**REQUIRED WORK:** Check each line of the material. Copy those containing "Reply".

EXTRACTED ENTRIES Start Marker

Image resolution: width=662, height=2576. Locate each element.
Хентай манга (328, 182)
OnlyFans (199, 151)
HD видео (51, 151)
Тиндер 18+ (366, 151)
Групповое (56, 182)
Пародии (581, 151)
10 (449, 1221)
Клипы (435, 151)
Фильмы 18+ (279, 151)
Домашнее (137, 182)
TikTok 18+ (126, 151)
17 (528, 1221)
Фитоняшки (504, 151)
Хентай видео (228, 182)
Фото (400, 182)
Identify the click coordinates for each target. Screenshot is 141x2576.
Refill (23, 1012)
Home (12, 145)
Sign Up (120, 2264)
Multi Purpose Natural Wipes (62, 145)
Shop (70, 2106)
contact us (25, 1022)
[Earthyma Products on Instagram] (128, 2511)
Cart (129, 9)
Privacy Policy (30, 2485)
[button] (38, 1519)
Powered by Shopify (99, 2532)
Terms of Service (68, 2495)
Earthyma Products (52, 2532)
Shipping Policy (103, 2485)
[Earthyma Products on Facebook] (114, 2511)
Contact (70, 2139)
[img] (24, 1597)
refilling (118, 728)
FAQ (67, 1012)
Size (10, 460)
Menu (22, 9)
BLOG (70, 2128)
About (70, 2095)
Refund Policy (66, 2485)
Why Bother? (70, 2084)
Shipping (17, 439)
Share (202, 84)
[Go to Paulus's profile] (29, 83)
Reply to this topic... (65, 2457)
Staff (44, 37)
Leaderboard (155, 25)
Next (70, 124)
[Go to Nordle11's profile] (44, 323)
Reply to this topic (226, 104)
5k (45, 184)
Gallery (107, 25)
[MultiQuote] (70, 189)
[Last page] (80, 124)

EXTRACTED ENTRIES End Marker

**EXERCISE RESULT:**
Reply to this topic... (65, 2457)
Reply to this topic (226, 104)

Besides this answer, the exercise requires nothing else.